- RAW DATA -
---
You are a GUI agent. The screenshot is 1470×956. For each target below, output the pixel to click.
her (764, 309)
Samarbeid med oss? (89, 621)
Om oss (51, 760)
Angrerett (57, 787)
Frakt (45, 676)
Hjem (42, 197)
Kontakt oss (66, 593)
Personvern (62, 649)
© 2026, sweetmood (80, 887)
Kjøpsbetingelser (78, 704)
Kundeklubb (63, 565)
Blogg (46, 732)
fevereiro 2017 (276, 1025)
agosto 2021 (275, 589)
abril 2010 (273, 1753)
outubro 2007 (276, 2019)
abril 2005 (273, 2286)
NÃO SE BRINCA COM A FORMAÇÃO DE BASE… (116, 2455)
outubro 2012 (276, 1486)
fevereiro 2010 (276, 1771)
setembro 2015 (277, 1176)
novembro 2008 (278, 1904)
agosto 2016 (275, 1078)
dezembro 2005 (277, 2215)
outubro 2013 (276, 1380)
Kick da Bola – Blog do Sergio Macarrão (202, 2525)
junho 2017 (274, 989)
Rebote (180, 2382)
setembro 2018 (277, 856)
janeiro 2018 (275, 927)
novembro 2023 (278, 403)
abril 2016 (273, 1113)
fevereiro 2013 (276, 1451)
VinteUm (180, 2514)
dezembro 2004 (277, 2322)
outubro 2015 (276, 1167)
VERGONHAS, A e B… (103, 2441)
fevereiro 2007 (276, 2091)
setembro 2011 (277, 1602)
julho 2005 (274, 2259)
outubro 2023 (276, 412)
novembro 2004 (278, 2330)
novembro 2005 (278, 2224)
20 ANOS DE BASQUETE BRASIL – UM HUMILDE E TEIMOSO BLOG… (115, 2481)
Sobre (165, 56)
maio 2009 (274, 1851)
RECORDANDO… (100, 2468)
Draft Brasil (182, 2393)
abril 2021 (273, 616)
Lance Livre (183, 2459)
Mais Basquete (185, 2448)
---
- YOUR ASSIGNMENT -
Say the number of data lines holding "setembro", without any other words.

- SOLUTION BELOW -
3